Sabía que seguía allí, aunque no la viera. En un impulso, Sylvain se quitó la flor del pelo mientras se giraba hacia Jacques, sintiendo que un miedo irracional le arrebataba el positivismo.

—Será mejor que vuelva a casa —dijo, manteniendo el lirio en su mano.

—¿Ocurre algo? —la alarma tiñó las palabras de Jacques— Todavía tenemos tiempo.

—Lo sé, pero... —volvió a mirar hacia las ventanas, de nuevo sin ver nada— No quisiera impacientar a mi madre, ¿sabes?

No muy convencido de lo que acababa de decir, Jacques dejó escapar un ligero suspiro.

—Como quieras —sonrió, reanudando la marcha a su lado—, pero me debes una tarde libre para compensar esta interrupción. ¿Trato hecho?

—Trato hecho. Intentaré sobornar a Savary para que me deje escaparme un poco antes.

—Pero si Savary es insobornable.

—Por eso he dicho que lo intentaré, Jacques.

Compartiendo unas cuantas risas en su camino de vuelta, ambos se permitieron el lujo de intercambiar algunos juegos absurdos de palabras. Jacques parecía no haberle dado mayor importancia a la brevedad de su reencuentro, pero el Lemierre era incapaz de sacarse el misticismo de su doncella de la cabeza.

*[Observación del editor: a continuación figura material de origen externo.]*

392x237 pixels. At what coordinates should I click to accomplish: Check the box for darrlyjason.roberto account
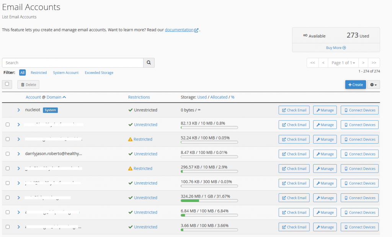[8, 154]
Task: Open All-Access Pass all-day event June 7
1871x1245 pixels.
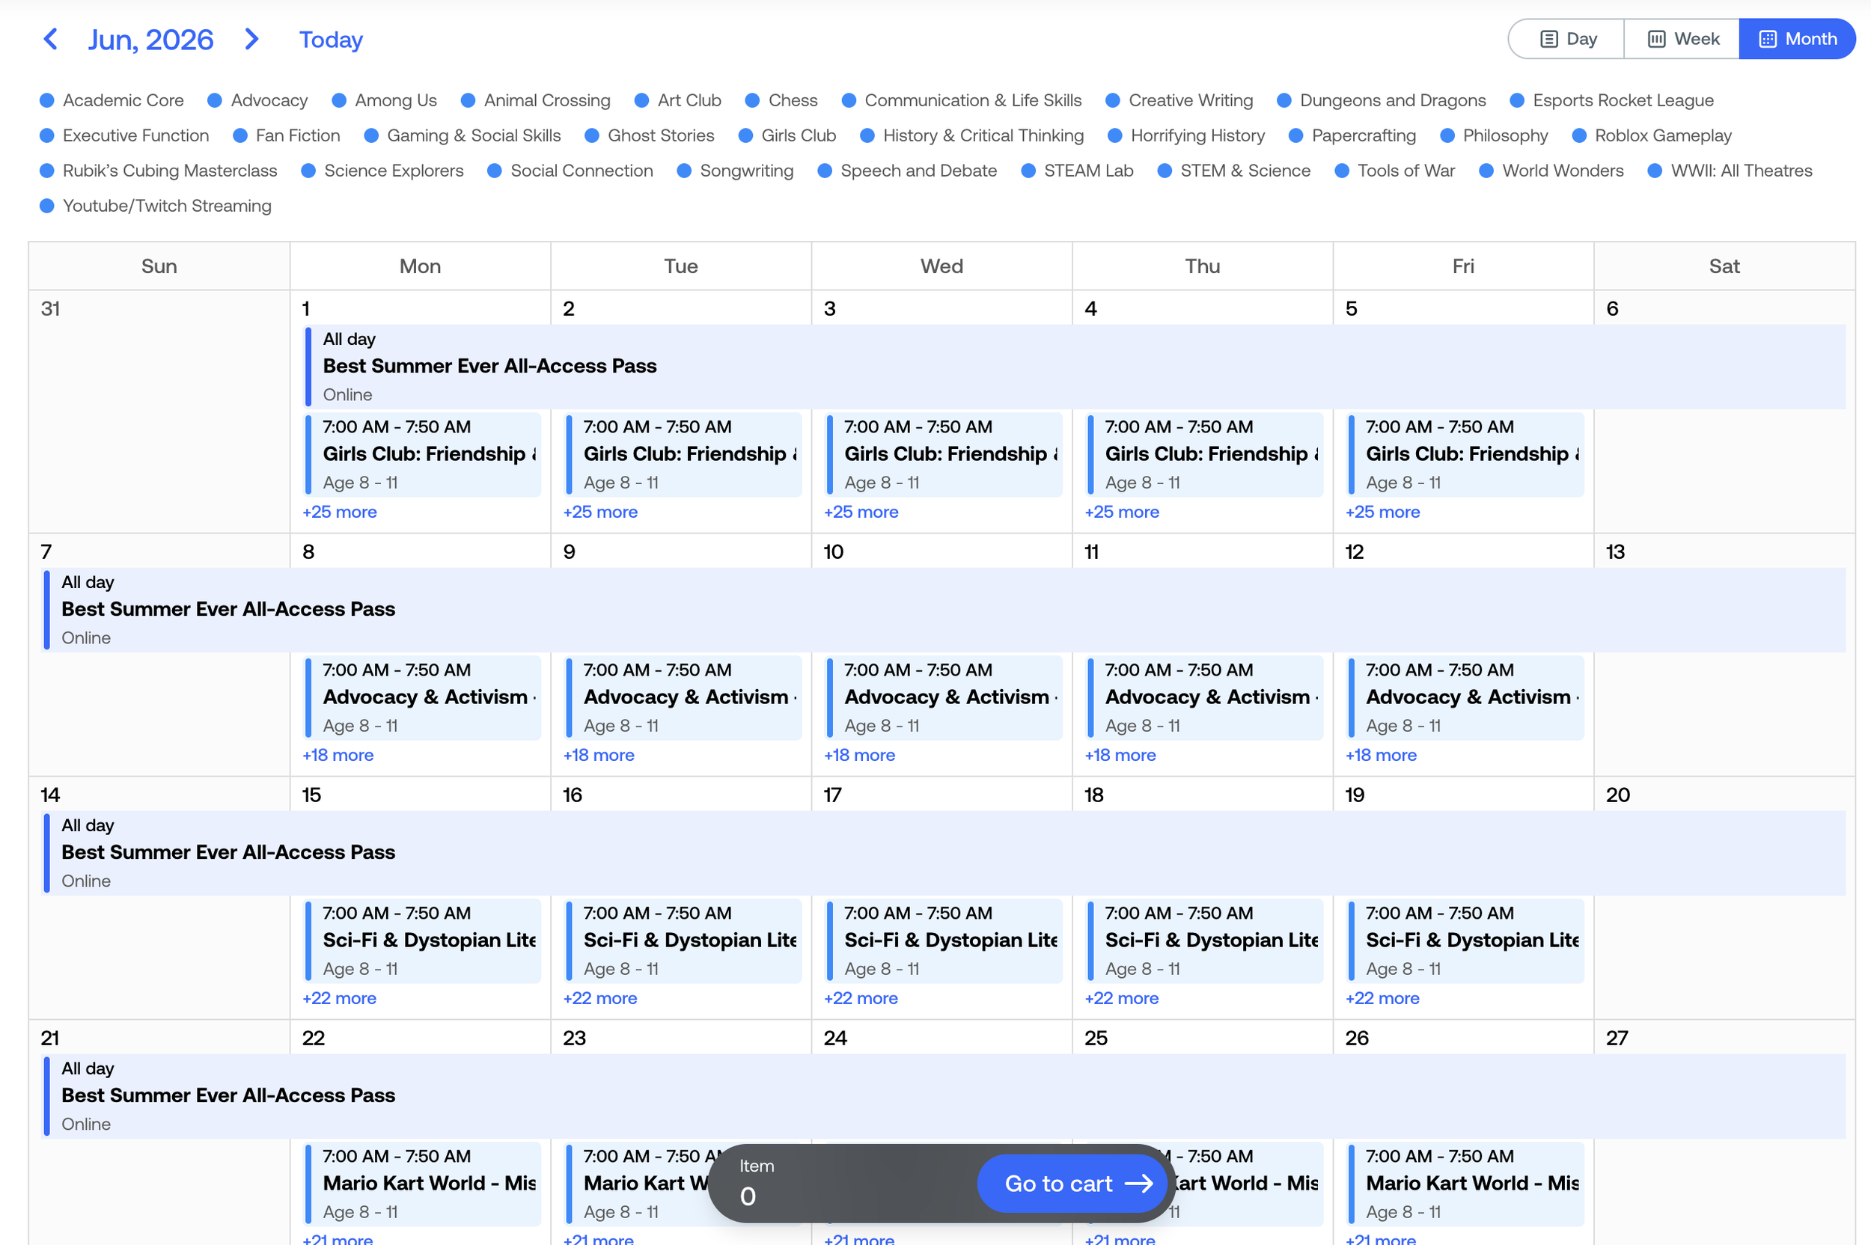Action: click(x=229, y=609)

Algo reticente a seguir ofuscándose por un temor absurdo, Sylvain recordó el lirio que aún conservaba entre sus dedos, fruto de un movimiento que todavía no llegaba a comprender. Al menos el sol bañaría sus pétalos todas las mañanas hasta que se marchitase en su alcoba, pensó para sí, si acaso no era él aquel lirio.